Set task A ▸ In the Mars landing passage, swap "decelerators" for "brakes" and write out the portion between "Once the chutes" and "2.5 to impact.", inclusive.
Set task B ▸ Decide whether each statement agrees with the Mars landing passage, answering yes or no and quoting the words that settle it: (i) Surface gravity on Mars is 38% of Earth's. (ii) Entry speeds on Mars are higher than on Earth. (iii) The classic landing scenario on Mars dates back to Viking in 1976.

Provided text ▸
<<<<

The “classic” landing scenario on Mars dates all the way back to Viking in 1976. After hypersonic entry is done, the vehicles “pops out” at around Mach 2.5, ready for ribbon chute deployment of one type or another. On Earth, that’s up around 40,000 feet (13 km); on Mars, it’s substantially closer to the surface. That’s because, even with the lower gravity, the thin “air” of Mars is far less effective as a hypersonic entry decelerator.
This hypersonic decelerator effect is more-or-less proportional to density, and to speed squared during entry. Entry speeds on Mars are less than those on Earth, due to the lower gravity. But, “air” densities are very, very far lower. The density effect “outweighs” the gravity effect by quite a lot.
Once the chutes are out, it becomes a simple drag-to-weight ratio question, all other things being equal. On Earth, densities are far higher, but so is weight. The surface density on Mars varies with temperature, but is around 0.6% of that here. These densities reduce essentially with atmospheric scale height, but the overall density argument still applies.
The surface gravity on Mars is 38% of that here. Drag/weight for a chute then scales as density/gravity, for 0.6%/38% = about 2%. So chutes are simply far less effective as decelerators on Mars, as measured in the same velocity range, from about Mach 2.5 to impact.
Drag/weight for a parachute system varies directly proportional to chute blockage area, drag coefficient, air density, and velocity squared, and inversely with load weight. Kinematically, we’d like the terminal velocity of a chute-and-load system on Mars to be similar to that here, around 20-30 mph (30-50 kph). That leaves only density and weight, which ratio at about 2% for mars. See Figure 1 below.
In other words, for the same kinematic effect, the payload retarded by a chute on Mars can be about 2% of what we would expect for the same size chute on Earth. (It can be more if you can accept a higher terminal velocity, except that on Mars, you cannot. You are already too close to the surface when the atmospheric entry hypersonics are over.)

>>>>

Dataset rows ▸
<<<<

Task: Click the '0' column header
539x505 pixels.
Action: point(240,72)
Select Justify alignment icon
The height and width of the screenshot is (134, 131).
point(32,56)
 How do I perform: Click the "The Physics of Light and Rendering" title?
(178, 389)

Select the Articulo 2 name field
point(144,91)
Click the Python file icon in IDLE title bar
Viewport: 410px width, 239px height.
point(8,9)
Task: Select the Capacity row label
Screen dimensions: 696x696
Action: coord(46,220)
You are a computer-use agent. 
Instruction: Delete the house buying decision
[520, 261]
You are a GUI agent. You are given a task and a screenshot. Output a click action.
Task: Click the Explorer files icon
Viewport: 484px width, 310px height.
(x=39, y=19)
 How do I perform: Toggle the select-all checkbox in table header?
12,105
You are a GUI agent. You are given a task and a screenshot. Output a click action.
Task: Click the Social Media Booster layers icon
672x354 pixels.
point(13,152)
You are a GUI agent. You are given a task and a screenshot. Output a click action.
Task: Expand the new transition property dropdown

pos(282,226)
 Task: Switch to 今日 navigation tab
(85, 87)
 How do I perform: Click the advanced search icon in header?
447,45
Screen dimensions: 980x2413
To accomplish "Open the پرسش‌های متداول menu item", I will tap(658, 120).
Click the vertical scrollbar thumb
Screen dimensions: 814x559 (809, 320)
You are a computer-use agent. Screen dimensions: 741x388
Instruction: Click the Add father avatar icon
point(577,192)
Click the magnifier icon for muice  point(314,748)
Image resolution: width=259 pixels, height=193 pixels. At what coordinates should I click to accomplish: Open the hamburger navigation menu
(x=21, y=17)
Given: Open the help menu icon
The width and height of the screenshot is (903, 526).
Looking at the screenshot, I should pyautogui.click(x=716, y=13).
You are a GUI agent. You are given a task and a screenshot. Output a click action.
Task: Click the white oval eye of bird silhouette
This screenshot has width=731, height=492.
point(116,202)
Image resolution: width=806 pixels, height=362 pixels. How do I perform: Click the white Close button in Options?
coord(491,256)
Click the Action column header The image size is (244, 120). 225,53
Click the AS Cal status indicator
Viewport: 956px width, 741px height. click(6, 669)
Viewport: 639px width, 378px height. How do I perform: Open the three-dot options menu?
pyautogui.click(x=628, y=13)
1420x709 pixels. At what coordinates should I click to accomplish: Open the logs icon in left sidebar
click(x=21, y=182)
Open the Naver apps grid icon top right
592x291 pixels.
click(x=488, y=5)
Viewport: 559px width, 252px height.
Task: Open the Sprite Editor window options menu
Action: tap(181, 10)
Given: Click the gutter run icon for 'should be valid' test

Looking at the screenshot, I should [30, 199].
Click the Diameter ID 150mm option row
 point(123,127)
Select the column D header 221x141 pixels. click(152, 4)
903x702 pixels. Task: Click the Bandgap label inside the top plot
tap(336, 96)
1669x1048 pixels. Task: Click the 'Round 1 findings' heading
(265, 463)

>>>>

Exercise answer A ▸
Once the chutes are out, it becomes a simple drag-to-weight ratio question, all other things being equal. On Earth, densities are far higher, but so is weight. The surface density on Mars varies with temperature, but is around 0.6% of that here. These densities reduce essentially with atmospheric scale height, but the overall density argument still applies.
The surface gravity on Mars is 38% of that here. Drag/weight for a chute then scales as density/gravity, for 0.6%/38% = about 2%. So chutes are simply far less effective as brakes on Mars, as measured in the same velocity range, from about Mach 2.5 to impact.

Exercise answer B ▸
(i) Yes: "The surface gravity on Mars is 38% of that here."
(ii) No: "Entry speeds on Mars are less than those on Earth, due to the lower gravity."
(iii) Yes: "The “classic” landing scenario on Mars dates all the way back to Viking in 1976."